● **Your instructions**
Lines to return, exactly: from the line with "Click the FOCUS" to the line with "Image resolution: width=1024" in the entries below, both included.

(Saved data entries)
<<<<

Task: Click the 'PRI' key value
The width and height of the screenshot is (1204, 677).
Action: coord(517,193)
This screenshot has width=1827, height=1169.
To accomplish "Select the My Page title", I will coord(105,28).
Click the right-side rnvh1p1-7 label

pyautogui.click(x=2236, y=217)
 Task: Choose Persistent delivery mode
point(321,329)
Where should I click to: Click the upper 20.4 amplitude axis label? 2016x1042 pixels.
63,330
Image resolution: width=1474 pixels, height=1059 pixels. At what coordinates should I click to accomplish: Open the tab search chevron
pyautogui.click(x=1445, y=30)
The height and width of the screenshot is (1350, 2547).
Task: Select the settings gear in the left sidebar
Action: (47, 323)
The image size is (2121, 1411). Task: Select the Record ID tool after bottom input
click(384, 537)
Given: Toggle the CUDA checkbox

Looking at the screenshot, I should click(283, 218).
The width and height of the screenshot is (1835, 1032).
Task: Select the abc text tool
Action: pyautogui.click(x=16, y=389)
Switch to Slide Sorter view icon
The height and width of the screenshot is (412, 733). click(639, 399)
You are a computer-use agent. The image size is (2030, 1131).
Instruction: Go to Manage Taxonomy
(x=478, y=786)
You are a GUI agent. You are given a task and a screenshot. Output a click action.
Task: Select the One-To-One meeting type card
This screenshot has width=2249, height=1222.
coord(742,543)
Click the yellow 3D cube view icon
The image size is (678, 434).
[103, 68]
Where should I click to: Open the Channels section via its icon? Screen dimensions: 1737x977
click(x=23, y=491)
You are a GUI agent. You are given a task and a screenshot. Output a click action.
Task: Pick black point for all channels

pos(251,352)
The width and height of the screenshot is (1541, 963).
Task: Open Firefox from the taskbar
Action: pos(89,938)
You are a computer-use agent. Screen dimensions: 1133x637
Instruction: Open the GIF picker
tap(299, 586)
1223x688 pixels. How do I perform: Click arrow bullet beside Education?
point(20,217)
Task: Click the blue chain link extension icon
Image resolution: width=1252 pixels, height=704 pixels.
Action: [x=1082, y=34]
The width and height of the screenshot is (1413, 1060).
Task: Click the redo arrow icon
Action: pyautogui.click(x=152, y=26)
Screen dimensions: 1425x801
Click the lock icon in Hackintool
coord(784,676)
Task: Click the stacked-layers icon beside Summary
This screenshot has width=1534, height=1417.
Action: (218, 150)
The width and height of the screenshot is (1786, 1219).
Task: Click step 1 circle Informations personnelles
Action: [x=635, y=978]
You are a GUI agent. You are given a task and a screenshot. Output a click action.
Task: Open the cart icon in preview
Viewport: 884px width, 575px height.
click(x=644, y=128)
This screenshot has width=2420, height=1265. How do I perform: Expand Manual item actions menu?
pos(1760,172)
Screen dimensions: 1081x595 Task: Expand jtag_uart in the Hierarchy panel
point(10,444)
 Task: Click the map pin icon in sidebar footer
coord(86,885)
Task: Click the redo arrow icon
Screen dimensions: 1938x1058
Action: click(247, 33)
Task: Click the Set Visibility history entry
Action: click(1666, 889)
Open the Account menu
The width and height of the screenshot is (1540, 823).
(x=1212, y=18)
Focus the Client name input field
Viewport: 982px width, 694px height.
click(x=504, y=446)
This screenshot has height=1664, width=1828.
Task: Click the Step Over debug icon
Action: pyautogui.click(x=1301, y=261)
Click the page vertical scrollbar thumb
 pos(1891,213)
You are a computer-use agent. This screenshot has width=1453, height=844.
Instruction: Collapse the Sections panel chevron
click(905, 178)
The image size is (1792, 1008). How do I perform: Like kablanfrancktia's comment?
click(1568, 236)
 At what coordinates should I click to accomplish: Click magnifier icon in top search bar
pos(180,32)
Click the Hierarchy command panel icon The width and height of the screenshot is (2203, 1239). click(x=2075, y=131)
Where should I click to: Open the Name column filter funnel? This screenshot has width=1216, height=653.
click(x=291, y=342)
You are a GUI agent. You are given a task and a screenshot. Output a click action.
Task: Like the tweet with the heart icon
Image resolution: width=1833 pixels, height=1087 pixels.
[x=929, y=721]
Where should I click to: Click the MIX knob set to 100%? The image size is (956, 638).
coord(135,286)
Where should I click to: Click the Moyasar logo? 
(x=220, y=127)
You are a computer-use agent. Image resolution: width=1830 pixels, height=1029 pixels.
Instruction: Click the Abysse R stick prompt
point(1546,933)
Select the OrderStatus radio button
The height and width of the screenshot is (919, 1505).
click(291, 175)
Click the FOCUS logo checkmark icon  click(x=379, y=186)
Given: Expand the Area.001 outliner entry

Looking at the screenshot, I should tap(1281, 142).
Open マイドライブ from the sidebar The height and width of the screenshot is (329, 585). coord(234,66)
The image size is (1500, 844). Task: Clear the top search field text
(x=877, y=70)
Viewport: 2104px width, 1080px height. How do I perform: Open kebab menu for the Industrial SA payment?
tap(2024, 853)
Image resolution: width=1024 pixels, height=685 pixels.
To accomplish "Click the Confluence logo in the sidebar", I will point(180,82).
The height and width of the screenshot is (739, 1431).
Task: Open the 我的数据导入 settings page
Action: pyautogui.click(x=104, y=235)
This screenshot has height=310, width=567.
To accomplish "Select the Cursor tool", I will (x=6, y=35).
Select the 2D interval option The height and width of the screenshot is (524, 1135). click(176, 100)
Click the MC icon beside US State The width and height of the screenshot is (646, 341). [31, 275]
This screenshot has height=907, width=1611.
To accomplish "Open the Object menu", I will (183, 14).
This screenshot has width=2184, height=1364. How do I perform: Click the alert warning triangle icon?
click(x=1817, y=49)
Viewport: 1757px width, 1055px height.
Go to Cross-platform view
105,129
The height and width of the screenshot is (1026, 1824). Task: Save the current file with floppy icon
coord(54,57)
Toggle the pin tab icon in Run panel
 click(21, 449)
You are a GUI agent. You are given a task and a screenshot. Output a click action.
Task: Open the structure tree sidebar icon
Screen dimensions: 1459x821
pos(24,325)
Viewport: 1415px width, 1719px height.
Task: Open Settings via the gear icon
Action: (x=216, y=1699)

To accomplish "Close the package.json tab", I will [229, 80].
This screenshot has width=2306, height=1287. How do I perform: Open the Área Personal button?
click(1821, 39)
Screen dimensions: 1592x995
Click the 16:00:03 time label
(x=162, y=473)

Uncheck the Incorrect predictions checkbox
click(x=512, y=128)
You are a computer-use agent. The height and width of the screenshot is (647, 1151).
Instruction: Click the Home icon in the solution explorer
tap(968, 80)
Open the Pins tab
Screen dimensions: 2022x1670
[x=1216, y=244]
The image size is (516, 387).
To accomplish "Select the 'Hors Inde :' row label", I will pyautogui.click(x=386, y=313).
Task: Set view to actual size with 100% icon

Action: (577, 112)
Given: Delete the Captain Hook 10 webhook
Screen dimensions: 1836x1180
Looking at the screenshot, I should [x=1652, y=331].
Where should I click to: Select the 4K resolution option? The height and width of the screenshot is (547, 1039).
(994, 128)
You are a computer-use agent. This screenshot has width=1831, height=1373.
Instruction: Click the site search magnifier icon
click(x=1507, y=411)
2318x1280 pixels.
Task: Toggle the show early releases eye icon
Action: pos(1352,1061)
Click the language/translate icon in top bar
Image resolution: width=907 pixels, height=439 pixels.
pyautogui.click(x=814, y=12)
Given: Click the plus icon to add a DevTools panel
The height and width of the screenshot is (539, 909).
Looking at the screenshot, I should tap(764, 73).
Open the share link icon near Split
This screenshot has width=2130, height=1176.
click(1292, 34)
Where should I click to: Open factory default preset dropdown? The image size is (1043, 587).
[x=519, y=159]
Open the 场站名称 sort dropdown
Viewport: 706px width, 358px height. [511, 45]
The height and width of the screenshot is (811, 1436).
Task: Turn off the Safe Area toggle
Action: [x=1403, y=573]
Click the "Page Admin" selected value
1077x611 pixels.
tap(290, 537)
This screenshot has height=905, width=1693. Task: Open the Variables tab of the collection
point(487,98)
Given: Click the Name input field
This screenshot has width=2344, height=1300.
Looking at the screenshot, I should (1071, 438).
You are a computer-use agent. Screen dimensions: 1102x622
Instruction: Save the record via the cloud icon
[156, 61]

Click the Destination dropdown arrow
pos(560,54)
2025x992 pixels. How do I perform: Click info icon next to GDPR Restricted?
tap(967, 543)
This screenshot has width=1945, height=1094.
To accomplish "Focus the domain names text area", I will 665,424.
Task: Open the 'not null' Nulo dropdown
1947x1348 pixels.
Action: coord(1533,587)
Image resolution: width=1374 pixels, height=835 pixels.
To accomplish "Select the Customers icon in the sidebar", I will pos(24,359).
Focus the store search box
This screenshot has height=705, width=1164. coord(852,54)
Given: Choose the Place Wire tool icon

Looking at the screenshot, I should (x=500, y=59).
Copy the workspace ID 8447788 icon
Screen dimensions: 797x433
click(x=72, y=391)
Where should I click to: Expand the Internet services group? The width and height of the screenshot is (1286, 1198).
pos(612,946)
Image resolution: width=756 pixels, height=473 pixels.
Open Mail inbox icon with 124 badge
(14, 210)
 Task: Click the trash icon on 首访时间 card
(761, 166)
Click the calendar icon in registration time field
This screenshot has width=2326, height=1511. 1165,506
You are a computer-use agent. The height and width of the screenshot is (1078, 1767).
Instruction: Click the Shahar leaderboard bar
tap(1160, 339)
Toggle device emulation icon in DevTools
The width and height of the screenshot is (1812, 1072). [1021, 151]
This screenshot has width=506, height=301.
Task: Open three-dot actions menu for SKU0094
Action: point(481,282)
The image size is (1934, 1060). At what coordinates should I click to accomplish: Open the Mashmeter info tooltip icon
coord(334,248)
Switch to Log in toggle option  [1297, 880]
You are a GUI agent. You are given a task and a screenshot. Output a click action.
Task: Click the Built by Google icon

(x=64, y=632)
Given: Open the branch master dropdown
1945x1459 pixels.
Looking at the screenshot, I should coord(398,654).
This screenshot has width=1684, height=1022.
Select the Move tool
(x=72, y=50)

>>>>

● **Exercise result**
Click the FOCUS logo checkmark icon  click(x=379, y=186)
Given: Expand the Area.001 outliner entry

Looking at the screenshot, I should tap(1281, 142).
Open マイドライブ from the sidebar The height and width of the screenshot is (329, 585). coord(234,66)
The image size is (1500, 844). Task: Clear the top search field text
(x=877, y=70)
Viewport: 2104px width, 1080px height. How do I perform: Open kebab menu for the Industrial SA payment?
tap(2024, 853)
Image resolution: width=1024 pixels, height=685 pixels.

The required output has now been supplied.